One, Proposition 62, would repeal the state’s death penalty. Another, Proposition 66, would go the other way, speeding up executions. And Gov. Jerry Brown’s Proposition 57 would make it easier for felons deemed to be nonviolent under a very narrow definition of violent crime to obtain parole, and allow the state to cut sentences of all felons for good behavior.
This year’s crop of crime-related measures follows Brown’s historic “realignment” that has sharply reduced the state’s prison population in response to federal court pressure, and Proposition 47, the 2014 ballot measure that reclassified six nonviolent crimes from felonies to misdemeanors.
Critics, mostly in the law enforcement field, have contended that realignment and Proposition 47 have sparked recent increases in crime, not only of the violent variety but also auto thefts, burglaries and other nonviolent crimes.
The liberal Center on Juvenile and Criminal Justice issued a report last month that sees “no correlation between rates of Proposition 47-related prison releases or jail population decreases and county crime.”
Almost simultaneously, the Public Policy Institute of California released a study of “California’s historic corrections reforms,” concluding they “did not lead to a broad increase in crime rates” but may have contributed to a rise in auto thefts.

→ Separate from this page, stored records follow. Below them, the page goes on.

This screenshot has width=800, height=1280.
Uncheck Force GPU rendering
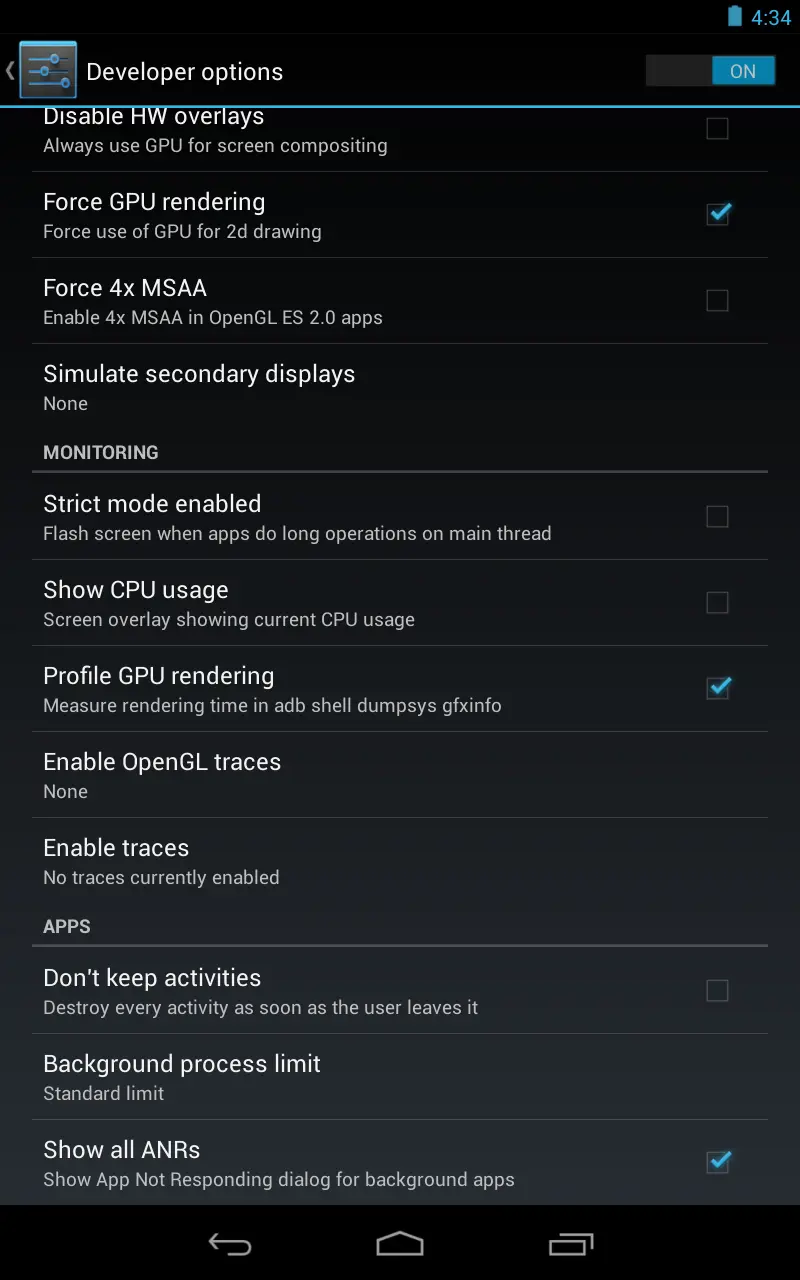(x=717, y=214)
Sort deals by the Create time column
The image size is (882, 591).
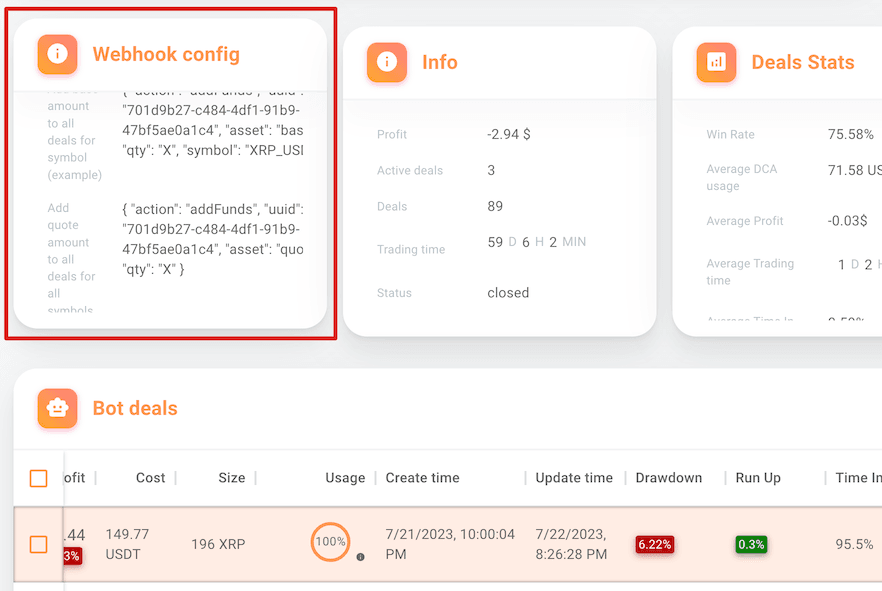coord(422,478)
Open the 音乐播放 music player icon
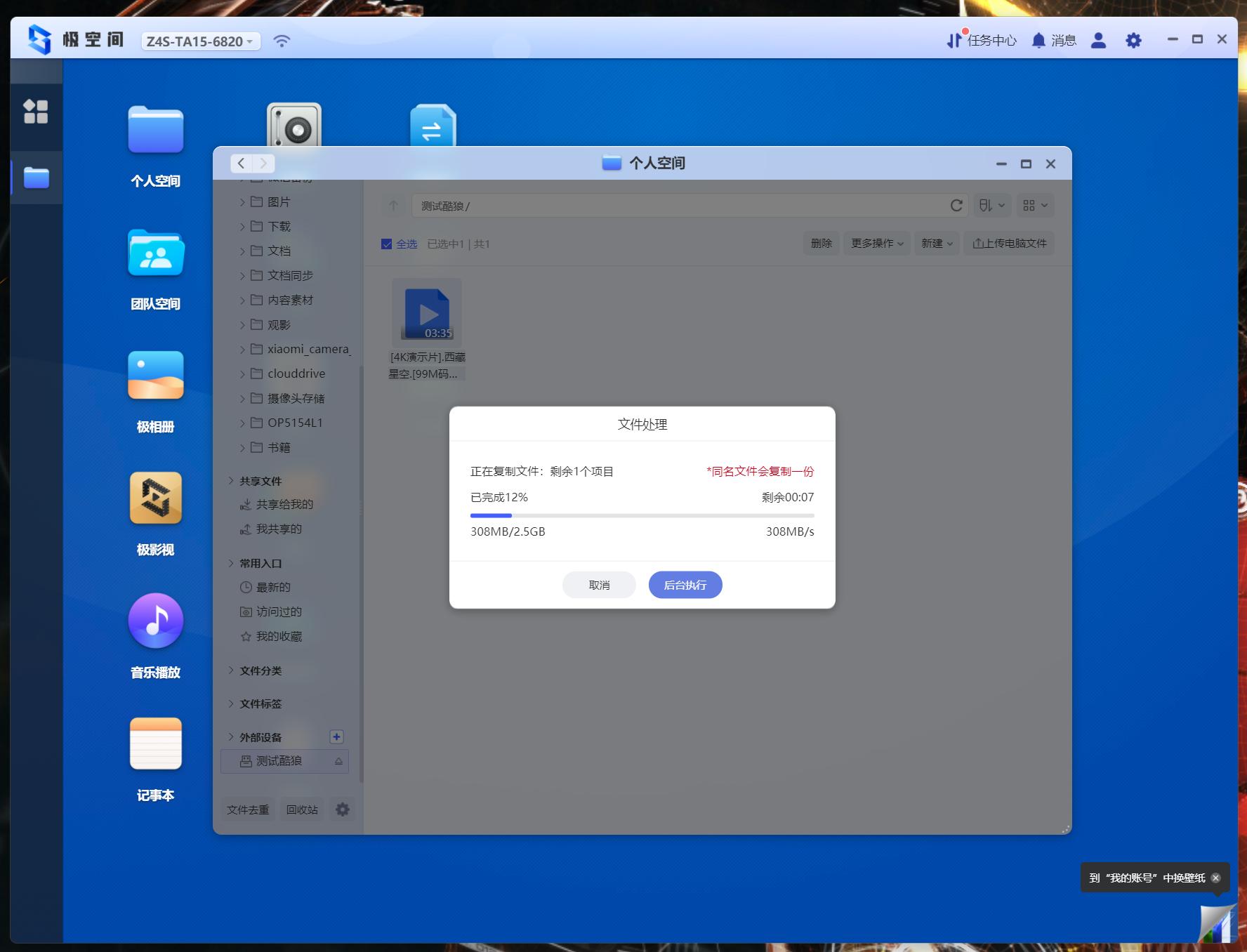This screenshot has width=1247, height=952. point(155,621)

The PPIC report suggests that the recent uptick in crime may just be an anomaly in an otherwise “long-term decline.”
Perhaps so, but when California’s crime rates, both violent and nonviolent, spike much higher than national trends, we should legitimately wonder whether releasing tens of thousands of criminals who otherwise would have been behind bars is having a negative effect.
Orinda’s residents certainly must wonder.